German leader continues Gulf tour with stops in UAE, Qatar
German Chancellor Olaf Scholz has planted a tree at a mangrove park in the United Arab Emirates, a token nod to environmentalism during a two-day visit to the Gulf region focused mainly on securing new fossil fuel supplies and forging fresh alliances against Russia.
BERLIN – German Chancellor Olaf Scholz planted a tree at a mangrove park in the United Arab Emirates on Sunday, a token nod to environmentalism during a two-day visit to the Gulf region focused mainly on securing new fossil fuel supplies and forging fresh alliances against Russia.
Germany is trying to wean itself off energy imports from Russia in response to the invasion of Ukraine, while avoiding an energy shortage in the coming months.

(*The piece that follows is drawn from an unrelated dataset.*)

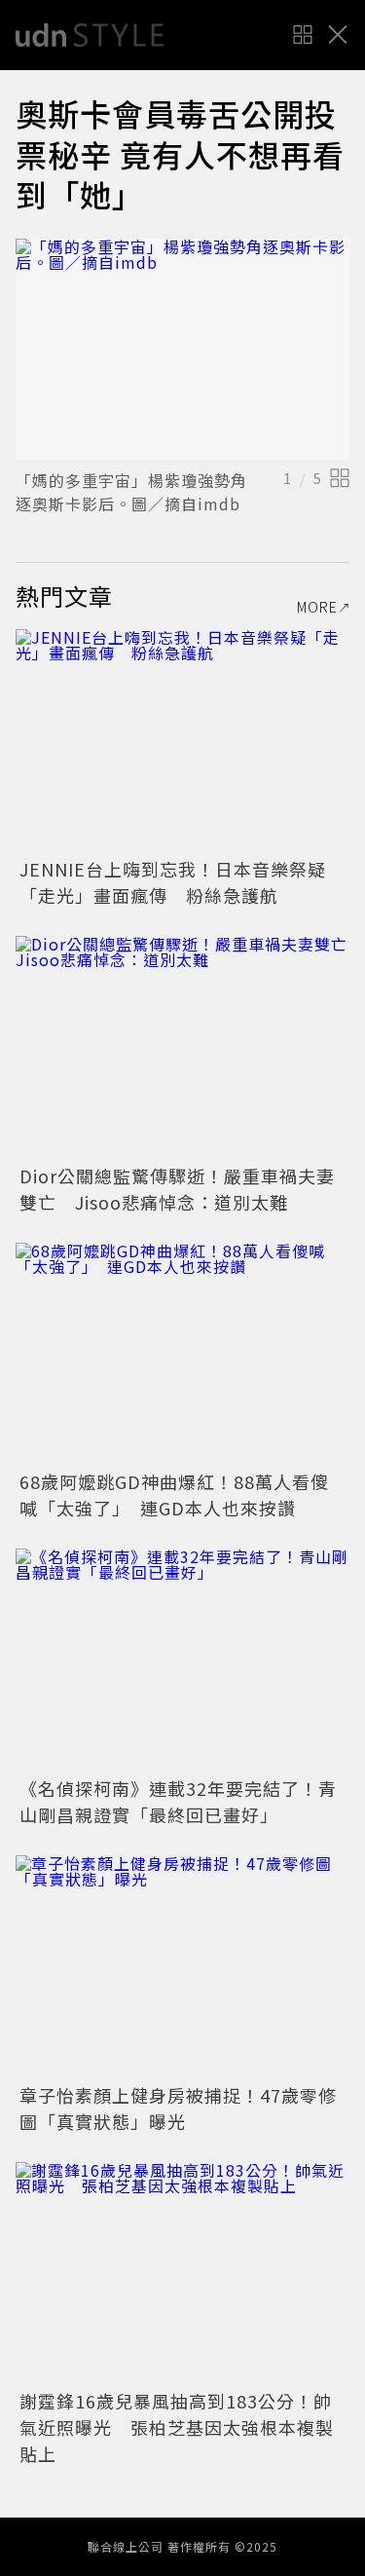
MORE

To do so, the German government has sought out new natural gas suppliers while also installing terminals to bring the fuel into the country by ship.
After visiting the Jubail Mangrove Park in Abu Dhabi, Scholz was scheduled to meet UAE President Sheikh Mohammed bin Zayed Al Nahyan to sign an accord on energy cooperation and the country's hosting of next year's U.N. climate talks.

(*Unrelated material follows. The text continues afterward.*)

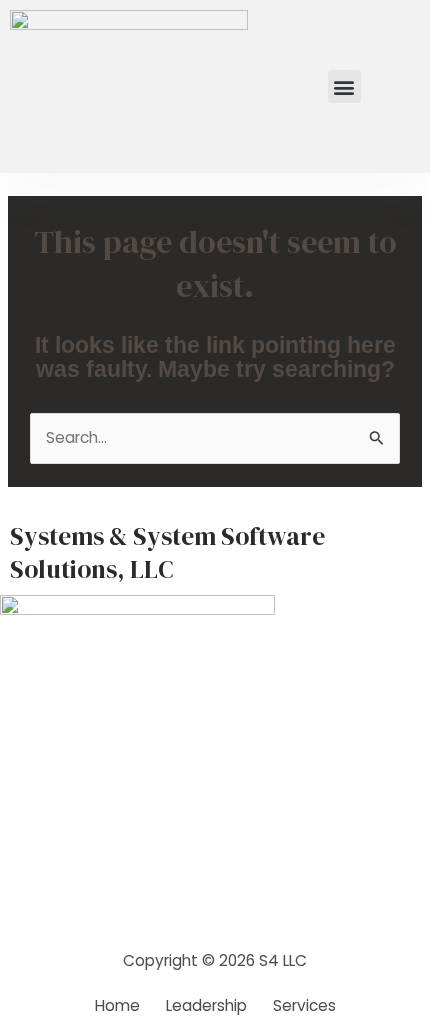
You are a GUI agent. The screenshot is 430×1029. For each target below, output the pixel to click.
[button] (344, 86)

Later Sunday, he was heading to Qatar to meet the emir, Sheikh Tamim bin Hamad Al Thani, and discuss bilateral relations, regional issues such as tensions with Iran and the Gulf nation’s upcoming hosting of the soccer World Cup.
The German leader's first stop Saturday was Saudi Arabia, where he met with Crown Prince Mohammed bin Salman.
Human rights groups criticized the meeting because of Prince Mohammed's alleged involvement in the killing of Saudi journalist Jamal Khashoggi.
Scholz told reporters after the meeting that he had discussed “all the questions around civil and human rights” with the prince, but declined to elaborate.
German officials noted ahead of the trip that Scholz is one of several western leaders to meet with the Saudi crown prince in recent months, including U.S. President Joe Biden, former U.K. Prime Minister Boris Johnson and French President Emmanuel Macron.
German officials said all energy agreements will take into account the country's plans to become carbon neutral by 2045, requiring a shift from natural gas to hydrogen produced with renewable energy in the coming decades. Saudi Arabia, which has vast regions suitable for cheap solar power generation, is seen as a particularly suitable supplier of hydrogen, they said.